A new report from The Telegraph found that Lego sets have the best return on investment for investors, better than investments in the stock market, gold or bank accounts. In fact, Legos have increased in value by 12 percent since the year 2000, with the value and price of a set rising considerably after it goes out of production.
Meanwhile, gold has only increased by 9.6 percent every year for the last 15 years, where as a savings account has jumped only 2.8 percent, The Telegraph reported.
This still occurs today, as recently produced Lego sets that are no longer on sale are sold for 36 percent more than the original price, The Telegraph reported.
The best investments are in Legos that come from movie sets, like Star Wars. But even the more normal sets — like of police stations or towns — increase in value. For example, the Cafe Corner hotel set that went on sale in 2007 had a starting price of £89.99 (about $132). It is now worth £2,096 (about $3,075), The Telegraph reported.
"The neat thing is that all sets are retired at some point, and several hundred are retired each year a movie run ends, a license expires or the Lego company wants to refresh its range," Ed Maciorowski, founder of investing website BrickPicker.com, told The Telegraph. "That means anyone with a set at home — large or small, it doesn't matter — could have quite an investment on their hands if it's in good condition, as this stuff appreciates very well in value."
Of course, the report says that Legos only have value if they remain unopened and in mint condition.
But this isn't always the case.
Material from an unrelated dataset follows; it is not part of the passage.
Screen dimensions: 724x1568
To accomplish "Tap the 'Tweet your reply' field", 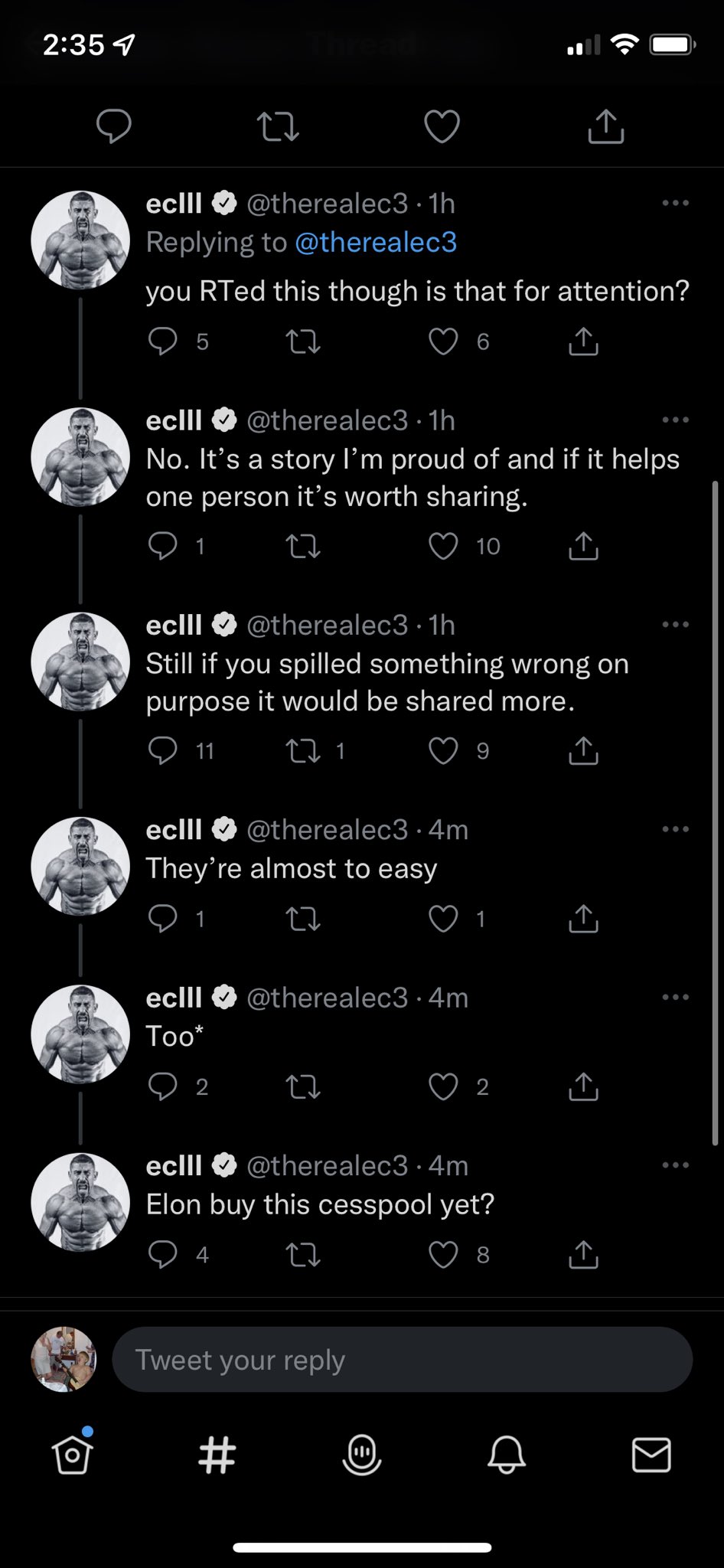I will click(x=402, y=1360).
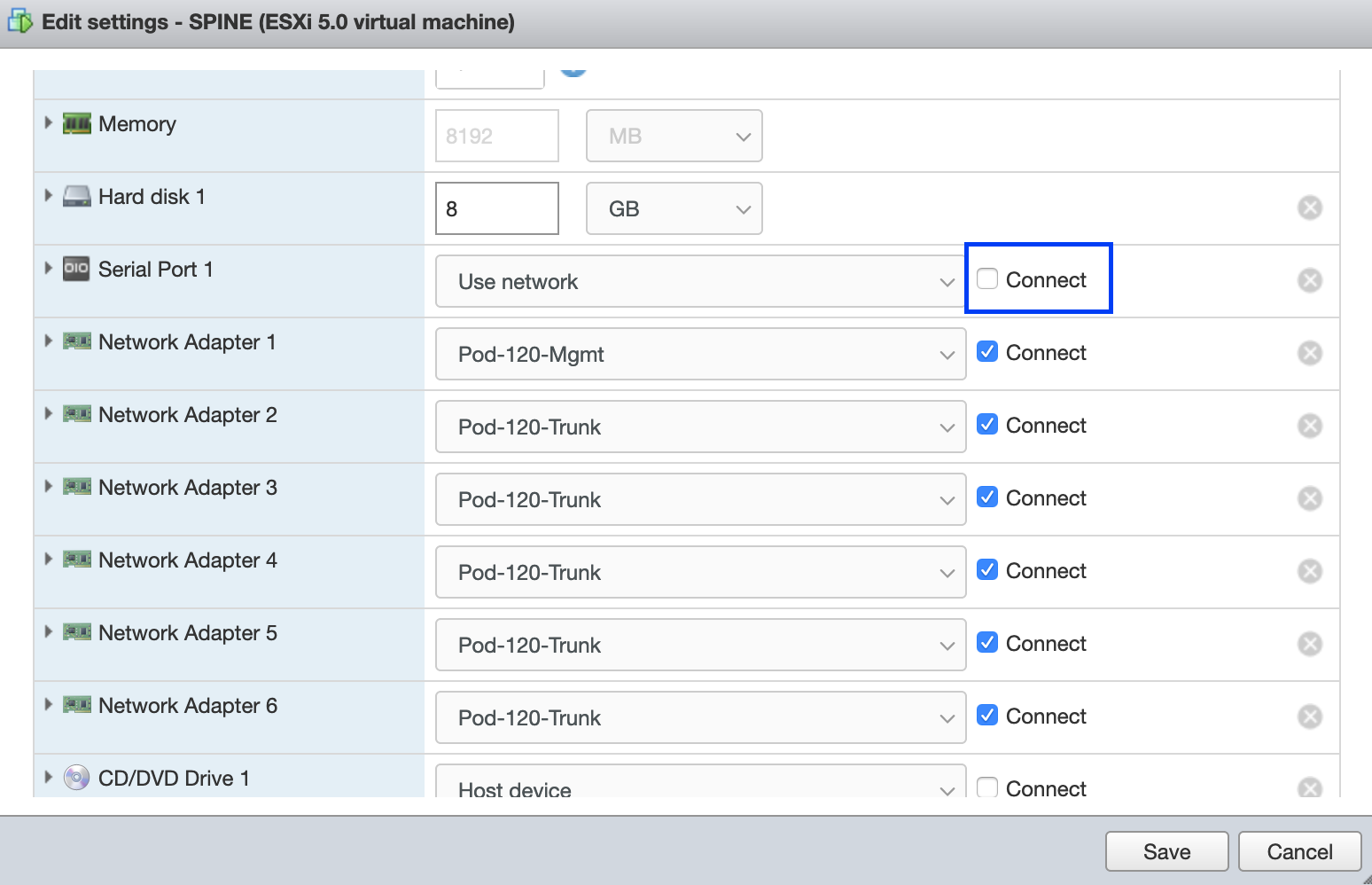Remove Network Adapter 3 with the X icon

tap(1309, 498)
Tom Alphin, a programming manager at Microsoft, wrote in a blog post that buying and reselling used Legos can earn people some money, too. Alphin, a long-time Lego builder, explained that some of the older Lego sets are so rare that people will pay between $150 to $200 for the used versions to complete their collection.
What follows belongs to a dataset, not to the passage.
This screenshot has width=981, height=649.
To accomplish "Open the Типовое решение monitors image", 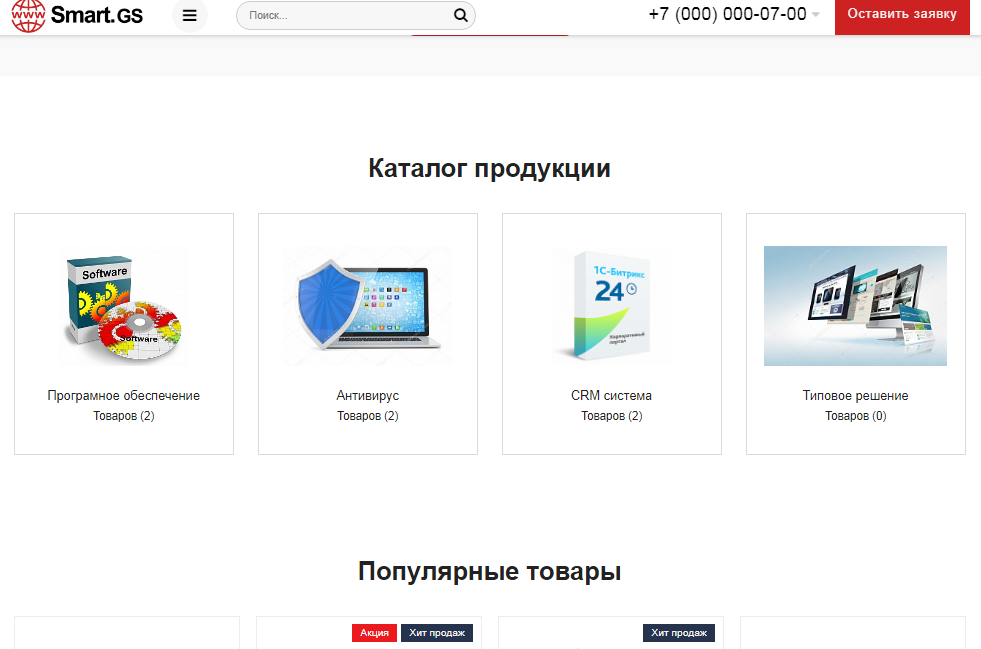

Alphin said he was trying to resell an Imperial Star Destroyer Star Wars Lego set through Craigslist, but didn't have luck at first. Soon, however, he met someone on the classifieds website who said they were looking for a specific piece and booklet with the set, which made the sale easy and profitable.
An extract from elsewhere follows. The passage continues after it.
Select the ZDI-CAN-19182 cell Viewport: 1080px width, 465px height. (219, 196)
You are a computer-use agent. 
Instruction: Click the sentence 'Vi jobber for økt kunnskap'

Still, Legos often are a little more pricey than other toy products, Daily Finance reported. This is often because the company's founder was a perfectionist whose motto was "only the best is good enough." The Lego Group has ensured that the product is top of the line, allowing them to raise the price.
"If you ever looked at a Mega Bloks set, and then you looked at a Lego set, you would definitely spend the extra money," Manfred Abraham, the head of brand strategy, told Daily Finance.
But this also allows people to buy a product that they can pass on to their children, Daily Finance reported. When people buy Legos, they don't just think about themselves, but their children and grandchildren, hoping that the product is durable enough to last another two generations.
"The ultimate question comes down to, how would I feel about giving my grandson fake Legos? I wouldn't do it," Amy Shea, the executive vice president of Brand Keys, a research consultant, told Daily Finance. "Even if I thought they wouldn't know the difference, I would know the difference. The knockoffs just don't have that emotional meaning."